Convert the listing into a JSON list of strings, one per line, starting at the line that contains "This screenshot has width=554, height=571." and stopping after the line that contains "(196, 834).". Skip blank lines and leave the pictures out.

- RECORDS -
- - - -
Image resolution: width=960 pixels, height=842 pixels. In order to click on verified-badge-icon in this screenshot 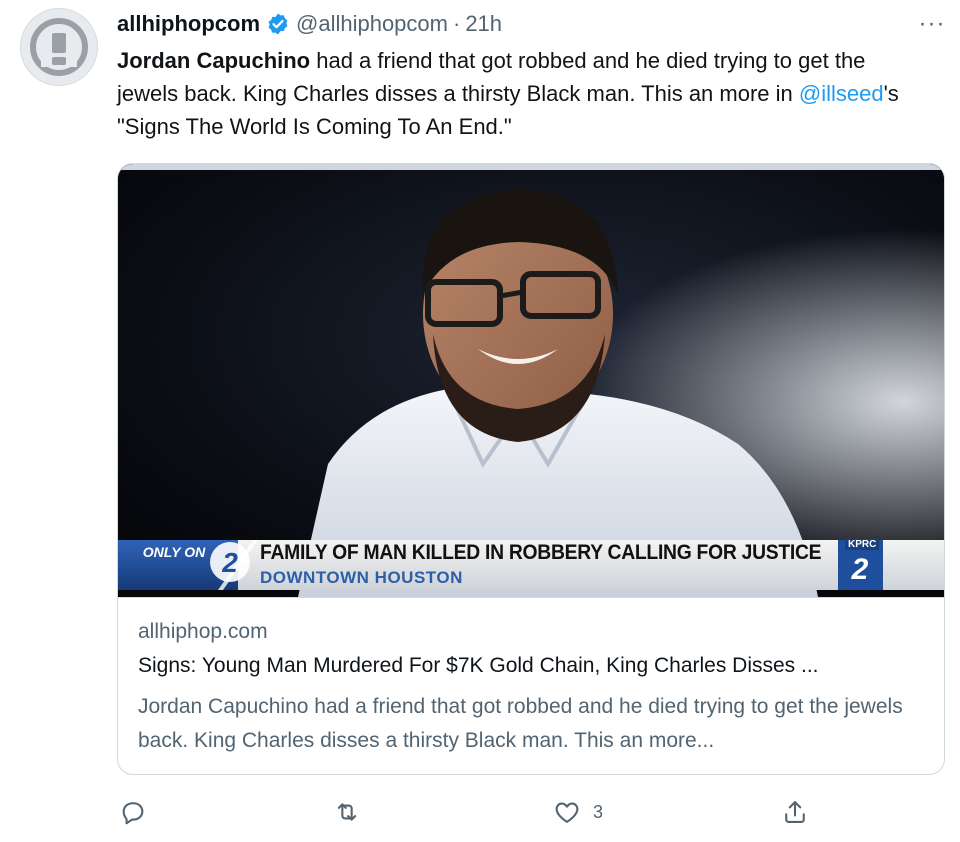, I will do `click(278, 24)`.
- - - -
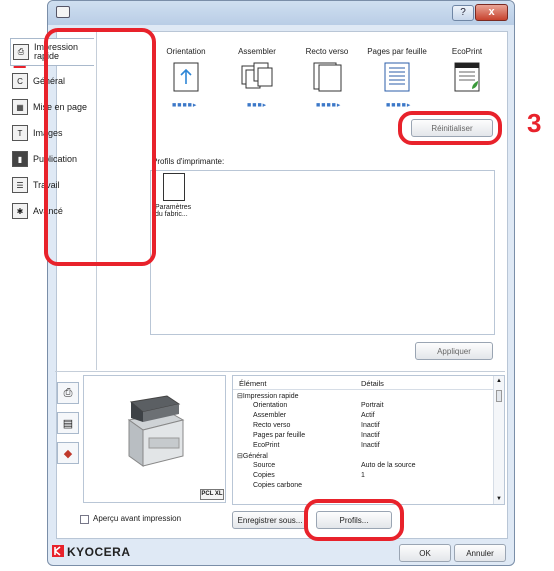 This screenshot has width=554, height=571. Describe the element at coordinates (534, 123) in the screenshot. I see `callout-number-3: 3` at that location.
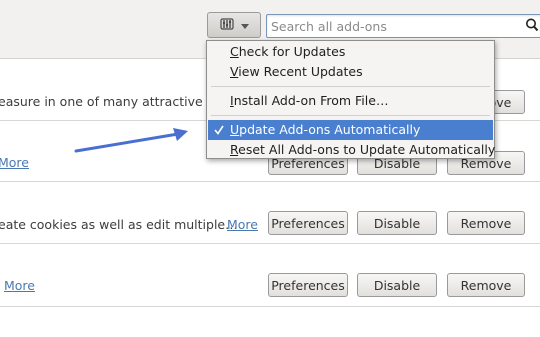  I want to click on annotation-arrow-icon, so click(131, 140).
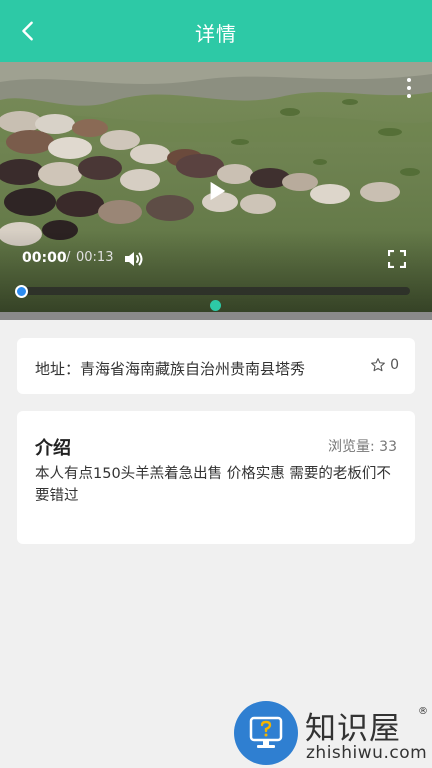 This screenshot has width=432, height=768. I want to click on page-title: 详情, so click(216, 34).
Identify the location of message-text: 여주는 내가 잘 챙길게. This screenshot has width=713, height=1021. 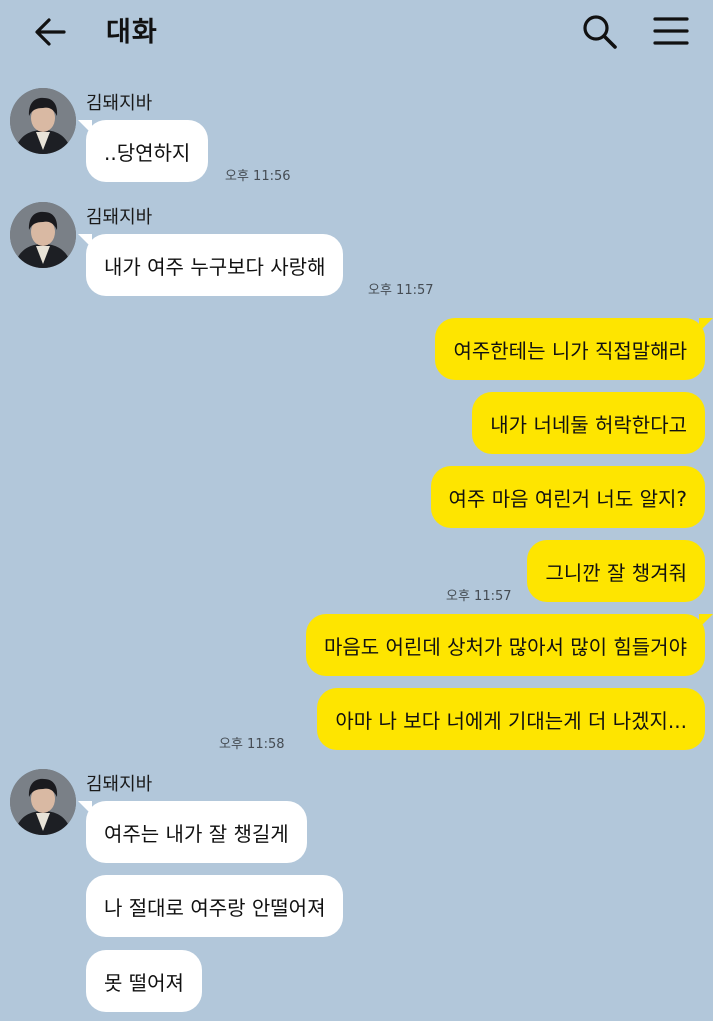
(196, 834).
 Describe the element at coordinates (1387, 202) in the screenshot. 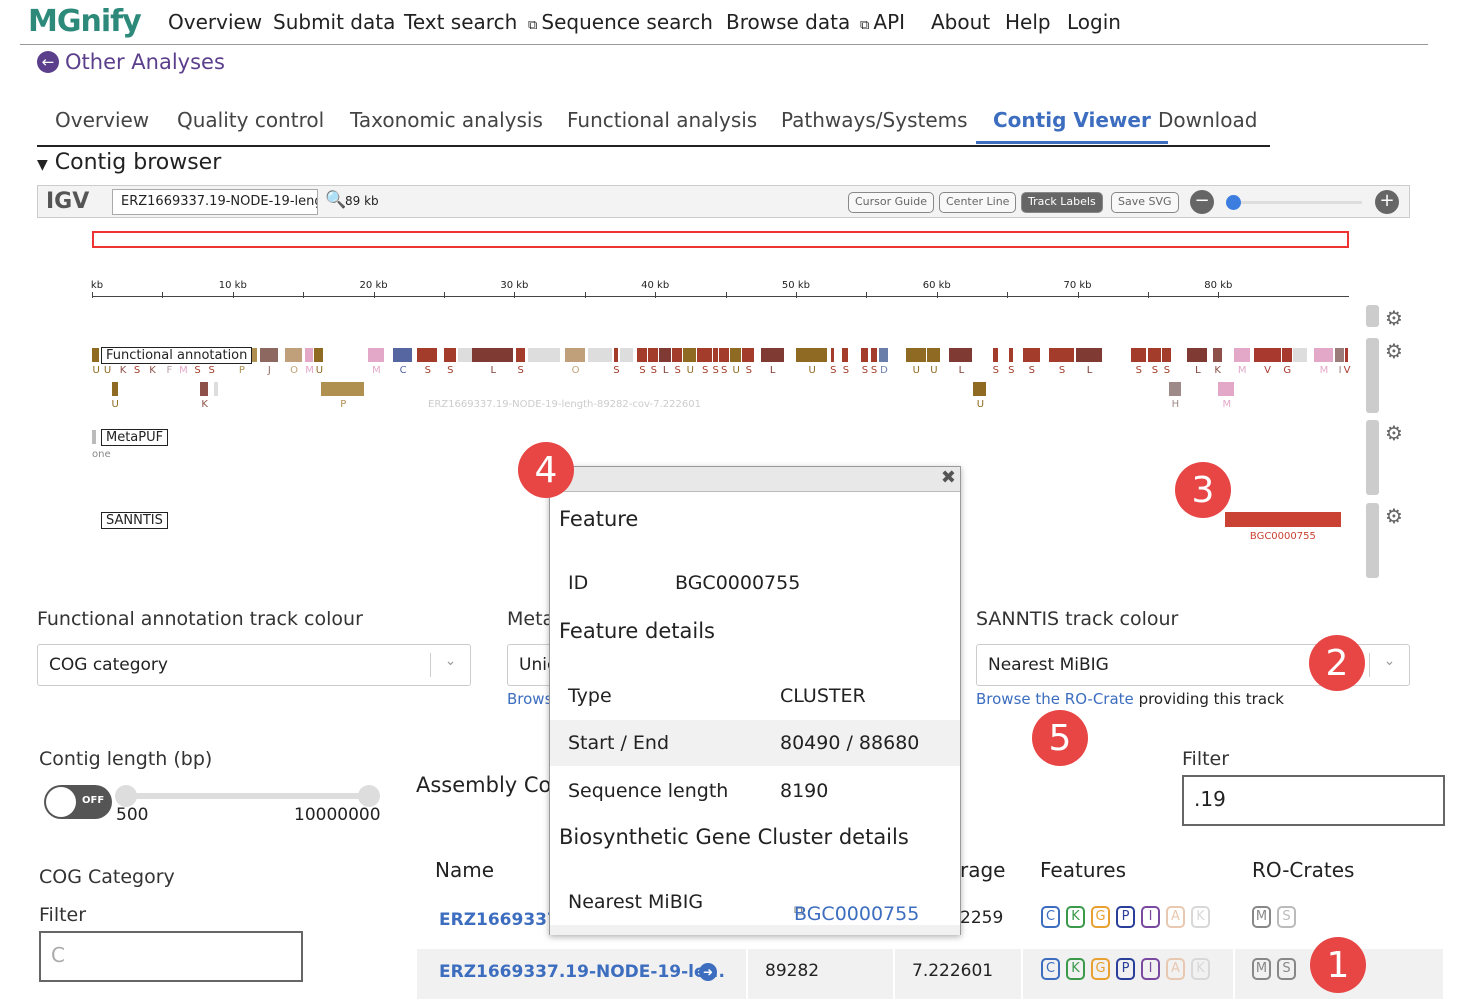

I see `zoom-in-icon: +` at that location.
- - - -
- EXERCISE SOLUTION -
[
  " This screenshot has width=554, height=571. Describe the element at coordinates (534, 123) in the screenshot. I see `callout-number-3: 3` at that location.",
  "  I want to click on annotation-arrow-icon, so click(131, 140).",
  " This screenshot has width=432, height=768. I want to click on page-title: 详情, so click(216, 34).",
  "Identify the location of message-text: 여주는 내가 잘 챙길게. This screenshot has width=713, height=1021. ",
  "(196, 834)."
]